#### Exercise directions:
Convert the material below into a JSON list of strings, one string per line, omitting blank lines and leaving the pictures out.

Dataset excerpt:
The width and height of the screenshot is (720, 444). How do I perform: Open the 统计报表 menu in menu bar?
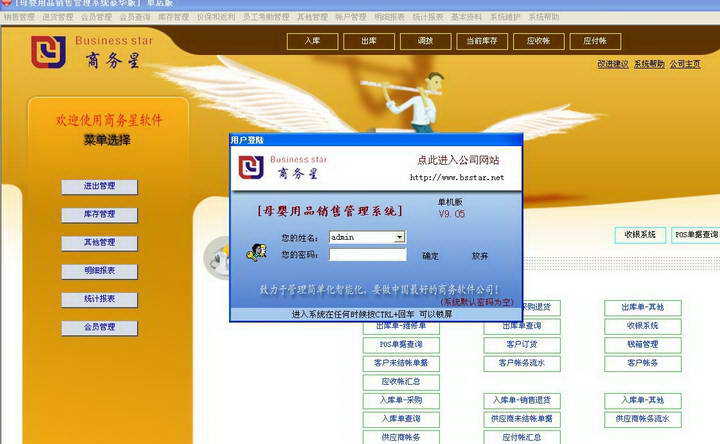pyautogui.click(x=428, y=17)
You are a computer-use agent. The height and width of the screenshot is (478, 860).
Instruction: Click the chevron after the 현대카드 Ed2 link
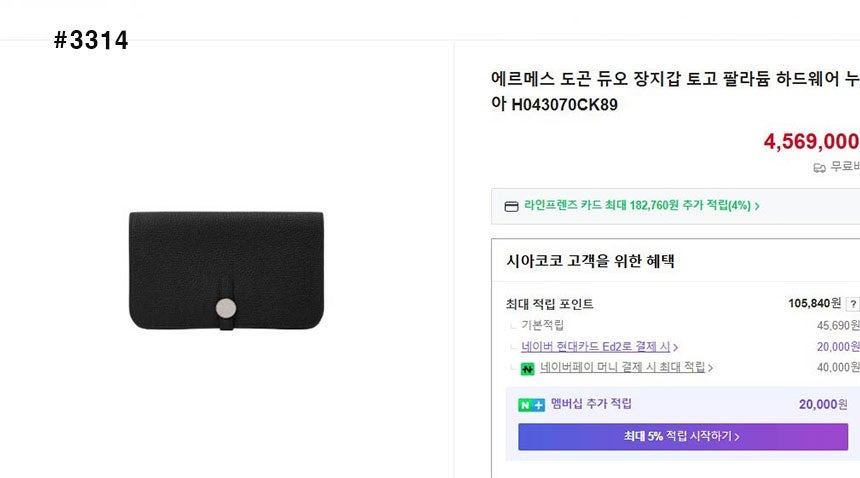(676, 347)
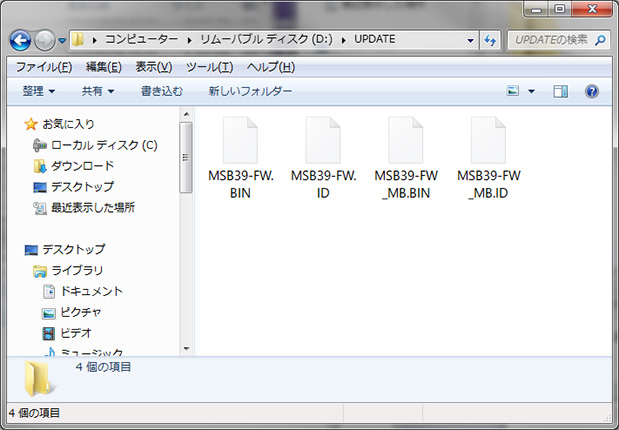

#### Answer to the task:
[
  "The width and height of the screenshot is (720, 444). How do I perform: Open the 统计报表 menu in menu bar?",
  "pyautogui.click(x=428, y=17)",
  "You are a computer-use agent. The height and width of the screenshot is (478, 860).",
  "Instruction: Click the chevron after the 현대카드 Ed2 link",
  "(676, 347)"
]